Sorry for the slow reply.

Long story short: entity resolution on emails is a very thorny problem, and there are many techniques we might use to solve it.

If I recall correctly, I wound up building my own entity resolver for performance reasons. Your (awesome) entity resolution requires an n^2 Levenstein distance matrix which was prohibitively expensive for some longer lists (and combinations of lists, which is what I've spent some time looking at).

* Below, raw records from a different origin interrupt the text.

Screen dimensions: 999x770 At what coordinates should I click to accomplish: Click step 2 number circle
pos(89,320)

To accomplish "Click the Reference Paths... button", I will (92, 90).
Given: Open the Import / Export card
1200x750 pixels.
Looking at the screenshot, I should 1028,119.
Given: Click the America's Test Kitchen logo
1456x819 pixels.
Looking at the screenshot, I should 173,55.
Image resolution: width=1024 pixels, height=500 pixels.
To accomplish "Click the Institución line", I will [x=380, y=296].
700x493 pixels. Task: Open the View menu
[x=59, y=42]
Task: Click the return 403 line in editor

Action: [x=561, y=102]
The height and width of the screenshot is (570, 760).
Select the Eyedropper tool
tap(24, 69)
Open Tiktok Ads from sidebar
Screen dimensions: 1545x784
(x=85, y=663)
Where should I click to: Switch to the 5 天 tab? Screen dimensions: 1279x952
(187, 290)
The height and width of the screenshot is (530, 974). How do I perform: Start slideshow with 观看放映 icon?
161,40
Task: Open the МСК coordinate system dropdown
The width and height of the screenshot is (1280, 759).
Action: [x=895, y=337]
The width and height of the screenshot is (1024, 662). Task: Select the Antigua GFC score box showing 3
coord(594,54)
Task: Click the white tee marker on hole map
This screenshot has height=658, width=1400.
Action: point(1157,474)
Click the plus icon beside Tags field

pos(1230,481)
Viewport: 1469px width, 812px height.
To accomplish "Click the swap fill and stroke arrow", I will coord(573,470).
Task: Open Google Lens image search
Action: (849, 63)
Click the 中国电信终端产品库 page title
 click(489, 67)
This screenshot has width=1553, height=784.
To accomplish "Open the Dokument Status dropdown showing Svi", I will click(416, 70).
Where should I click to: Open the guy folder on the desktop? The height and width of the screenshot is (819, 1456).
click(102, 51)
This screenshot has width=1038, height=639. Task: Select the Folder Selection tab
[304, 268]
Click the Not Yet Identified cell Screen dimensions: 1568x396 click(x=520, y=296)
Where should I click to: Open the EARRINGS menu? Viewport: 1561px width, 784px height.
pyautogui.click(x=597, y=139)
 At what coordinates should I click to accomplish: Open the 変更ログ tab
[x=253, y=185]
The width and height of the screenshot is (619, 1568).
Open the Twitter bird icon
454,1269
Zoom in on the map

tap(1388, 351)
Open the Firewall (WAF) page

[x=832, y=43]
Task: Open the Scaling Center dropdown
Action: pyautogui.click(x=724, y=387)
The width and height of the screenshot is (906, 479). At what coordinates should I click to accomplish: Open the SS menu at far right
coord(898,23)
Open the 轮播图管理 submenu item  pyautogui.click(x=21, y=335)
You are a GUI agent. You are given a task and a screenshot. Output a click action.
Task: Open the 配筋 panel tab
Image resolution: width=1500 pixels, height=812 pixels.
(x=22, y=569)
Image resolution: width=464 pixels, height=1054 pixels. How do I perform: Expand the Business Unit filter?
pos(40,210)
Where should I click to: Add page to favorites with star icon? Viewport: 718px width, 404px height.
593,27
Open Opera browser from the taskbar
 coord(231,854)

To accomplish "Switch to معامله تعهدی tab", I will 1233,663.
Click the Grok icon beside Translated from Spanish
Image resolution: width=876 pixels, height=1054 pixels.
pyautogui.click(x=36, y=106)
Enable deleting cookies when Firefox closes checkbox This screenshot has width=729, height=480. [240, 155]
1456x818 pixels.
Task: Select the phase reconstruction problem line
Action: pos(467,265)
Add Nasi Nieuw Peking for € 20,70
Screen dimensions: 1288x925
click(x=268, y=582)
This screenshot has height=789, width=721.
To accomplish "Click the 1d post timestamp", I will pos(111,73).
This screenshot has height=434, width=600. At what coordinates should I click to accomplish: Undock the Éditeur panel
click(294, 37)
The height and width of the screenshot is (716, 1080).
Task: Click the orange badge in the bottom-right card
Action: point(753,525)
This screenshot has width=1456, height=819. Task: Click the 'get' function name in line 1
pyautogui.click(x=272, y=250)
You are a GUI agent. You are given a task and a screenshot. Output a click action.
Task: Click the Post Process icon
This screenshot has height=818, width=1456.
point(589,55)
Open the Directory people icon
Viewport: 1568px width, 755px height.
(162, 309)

I've made a new ticket for consolidating the various entity resolution scripts into a single module that documents their differences.

https://github.com/sbenthall/bigbang/issues/252

I suggest we move any further discussion of this issue to that ticket. There are also I believe some existing tickets on this to be linked there.

- Seb

On Thu, May 5, 2016 at 5:42 PM, Nick Doty <npdoty@ischool.berkeley.edu> wrote:
Hi BigBang dev,

I've been turning back to this project and trying to get the code on my machine up to date with the subsequent changes to BigBang; in particular, the Analyze Senders notebook.

This pull request (using changes from Niels and some fixes of my own) returns functionality for generating a matrix of similarities, using the new from_header_distance function. The notebook shows walking through this similarity, visualizing it with a color map, finding a cutoff for similarities and consolidating senders.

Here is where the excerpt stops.